Science writer John Horgan has just written a piece about the Templeton Foundation that is causing a bit of a ruckus. It first appeared in The Chronicle of Higher Education, and is also posted a the Edge web-site, where perhaps some further discussion of it will appear.
Horgan participated in a program held at Cambridge as a Templeton-Cambridge Journalism Fellow in Science and Religion, an all-expenses paid gig that came with an additional $15,000 that made it hard to turn down. He had very mixed feelings about the experience, and explains these in detail.
The financial scale on which Templeton operates is unparalleled in this area. As in Horgan’s case, the people they invite to participate in their programs are often offered a lot more money than usual for this kind of thing. The foundation has an endowment of $1.1 billion, and is funding more than 300 projects at the rate of $60 million/year, a rate they intend to double. By comparison, the total NSF budget for supporting theoretical physics is also about $60 million/year. The sheer number and diversity of organizations using Templeton money to promote bringing science and religion together is staggering. I keep finding new ones at various places around the web, and also have yet to run into any organization trying to bring religion into science that isn’t getting Templeton funding.
One new Templeton-funded project is called Foundational Questions in Physics and Cosmology, and has a very illustrious advisory board of physicists. It has just finished accepting proposals for a first round of grants to total $2 million, and has received a 172 proposals, totalling $23 million, from top institutions including Caltech, Harvard, MIT, Princeton and The Institute for Advanced Studies, Stanford, UC Berkeley, Oxford, and Cambridge. Sean Carroll (who turned down Templeton money since he disagrees with what they are trying to promote) has a posting about this, including a guest blog entry and discussion with Anthony Aguirre, who is one of the physicists running the project.
The ethical questions involved in the question of whether to accept money from a source one is not completely happy with are not at all straight-forward. One can sensibly argue that there is nothing wrong with taking money from someone whose goals one disagrees with, as long as they let you do what you want with it, and one isn’t forced to further such goals. On the other hand, publicly associating oneself with an institution to some extent lends ones credibility and prestige to the institution and inherently furthers their goals. It’s also true that money talks, and a large amount of money talks loudly. Many scientists in recent years have probably ended up doing one thing or another that they wouldn’t otherwise have bothered to get involved in because Templeton money made it rather attractive.

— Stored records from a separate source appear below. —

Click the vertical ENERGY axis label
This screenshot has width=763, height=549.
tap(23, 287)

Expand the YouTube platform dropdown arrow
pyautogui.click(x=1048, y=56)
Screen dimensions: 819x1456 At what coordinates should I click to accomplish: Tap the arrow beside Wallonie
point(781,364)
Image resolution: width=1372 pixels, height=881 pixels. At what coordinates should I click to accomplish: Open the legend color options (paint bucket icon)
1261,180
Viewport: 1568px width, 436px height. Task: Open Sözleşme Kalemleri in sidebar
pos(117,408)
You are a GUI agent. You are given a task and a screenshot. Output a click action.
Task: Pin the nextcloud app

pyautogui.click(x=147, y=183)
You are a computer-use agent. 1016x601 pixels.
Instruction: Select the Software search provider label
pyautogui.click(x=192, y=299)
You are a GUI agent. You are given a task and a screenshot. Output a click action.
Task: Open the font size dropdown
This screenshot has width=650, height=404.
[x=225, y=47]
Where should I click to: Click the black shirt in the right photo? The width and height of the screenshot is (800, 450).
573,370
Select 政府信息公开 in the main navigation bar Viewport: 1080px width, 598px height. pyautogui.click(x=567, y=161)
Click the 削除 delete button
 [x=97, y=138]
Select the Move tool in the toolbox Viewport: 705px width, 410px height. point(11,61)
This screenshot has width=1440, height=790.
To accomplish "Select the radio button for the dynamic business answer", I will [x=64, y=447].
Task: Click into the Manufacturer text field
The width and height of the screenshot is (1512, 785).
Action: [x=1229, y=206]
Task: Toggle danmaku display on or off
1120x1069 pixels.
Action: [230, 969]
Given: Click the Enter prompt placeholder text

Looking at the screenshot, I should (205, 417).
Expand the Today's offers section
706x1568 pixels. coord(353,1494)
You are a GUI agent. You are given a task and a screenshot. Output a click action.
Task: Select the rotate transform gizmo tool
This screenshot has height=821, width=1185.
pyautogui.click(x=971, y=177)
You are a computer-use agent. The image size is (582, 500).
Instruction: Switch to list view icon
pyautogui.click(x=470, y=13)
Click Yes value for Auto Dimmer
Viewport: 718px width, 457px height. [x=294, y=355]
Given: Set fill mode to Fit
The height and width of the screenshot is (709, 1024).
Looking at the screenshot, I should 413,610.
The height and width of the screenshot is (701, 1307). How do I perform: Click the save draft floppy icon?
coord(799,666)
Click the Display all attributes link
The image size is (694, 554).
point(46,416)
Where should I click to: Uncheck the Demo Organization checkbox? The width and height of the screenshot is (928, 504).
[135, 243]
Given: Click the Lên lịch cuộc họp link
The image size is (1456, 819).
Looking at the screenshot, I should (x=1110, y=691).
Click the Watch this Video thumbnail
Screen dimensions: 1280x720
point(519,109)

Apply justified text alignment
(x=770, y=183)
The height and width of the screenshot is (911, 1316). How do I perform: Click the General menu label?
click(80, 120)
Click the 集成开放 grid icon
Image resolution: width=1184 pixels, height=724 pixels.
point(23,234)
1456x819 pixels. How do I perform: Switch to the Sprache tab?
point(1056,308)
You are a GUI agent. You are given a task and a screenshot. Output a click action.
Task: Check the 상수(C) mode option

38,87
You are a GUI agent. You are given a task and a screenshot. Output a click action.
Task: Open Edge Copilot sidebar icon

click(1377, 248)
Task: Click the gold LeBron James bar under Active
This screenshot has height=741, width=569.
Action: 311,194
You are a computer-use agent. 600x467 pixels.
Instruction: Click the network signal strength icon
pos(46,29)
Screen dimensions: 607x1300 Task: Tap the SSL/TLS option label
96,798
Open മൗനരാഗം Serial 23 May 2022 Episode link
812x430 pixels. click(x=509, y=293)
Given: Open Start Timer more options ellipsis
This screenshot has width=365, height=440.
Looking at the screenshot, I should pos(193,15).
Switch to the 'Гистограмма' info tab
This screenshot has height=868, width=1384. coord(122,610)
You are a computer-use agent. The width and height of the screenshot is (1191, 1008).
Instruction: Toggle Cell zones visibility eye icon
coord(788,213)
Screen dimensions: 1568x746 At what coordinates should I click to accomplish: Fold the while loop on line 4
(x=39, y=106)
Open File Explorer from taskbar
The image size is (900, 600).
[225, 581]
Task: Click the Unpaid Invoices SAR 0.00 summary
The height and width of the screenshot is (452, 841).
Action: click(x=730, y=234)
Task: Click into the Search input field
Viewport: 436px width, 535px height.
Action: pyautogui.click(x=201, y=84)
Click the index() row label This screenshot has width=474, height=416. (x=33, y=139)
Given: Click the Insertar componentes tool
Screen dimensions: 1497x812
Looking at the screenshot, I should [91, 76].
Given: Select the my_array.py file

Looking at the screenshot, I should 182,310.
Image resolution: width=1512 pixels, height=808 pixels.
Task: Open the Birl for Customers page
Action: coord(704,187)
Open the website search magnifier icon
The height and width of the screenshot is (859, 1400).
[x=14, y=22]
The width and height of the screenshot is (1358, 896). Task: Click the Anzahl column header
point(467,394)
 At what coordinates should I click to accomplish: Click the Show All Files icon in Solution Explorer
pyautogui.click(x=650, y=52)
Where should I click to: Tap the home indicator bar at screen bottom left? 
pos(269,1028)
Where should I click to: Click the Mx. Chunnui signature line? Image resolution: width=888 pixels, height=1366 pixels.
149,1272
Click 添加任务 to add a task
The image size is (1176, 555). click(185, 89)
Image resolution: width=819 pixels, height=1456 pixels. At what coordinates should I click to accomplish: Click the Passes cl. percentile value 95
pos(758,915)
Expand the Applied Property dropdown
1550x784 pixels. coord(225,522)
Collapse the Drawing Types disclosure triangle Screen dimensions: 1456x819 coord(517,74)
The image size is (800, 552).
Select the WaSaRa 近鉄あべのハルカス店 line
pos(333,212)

There seem to me to be several different things about Templeton to be wary of. One is that the foundation’s leader, Sir John Templeton, is in the process of turning over control of the organization to his son, John Jr., who has a much more politically right-wing, evangelical Christian, point of view than his father. Even if one has no problems with what the foundation has done in the past (e.g., it has not supported creationism), this doesn’t mean it won’t change what it does in the future.
I personally happen to think that bringing religion into physics is inherently a bad idea. Whatever one’s view of religion is, it is inherently a quite different thing than science, and at a time when standards of what is science and what isn’t are under attack, a blurring of the distinction between science and religion may be very dangerous. Much of what Templeton supports seems to me rather silly, but not much of a threat to anything important. For example they are funding a project in Vienna that will bring together physicists, philosophers and theologians to study the foundations of quantum physics. I don’t believe the theologians will be much help here, but they’re not likely to cause much harm. On the other hand, the large amount of Templeton funding promoting symposia devoted mostly to pseudo-science like this one on the Multiverse and String Theory is much more worrying.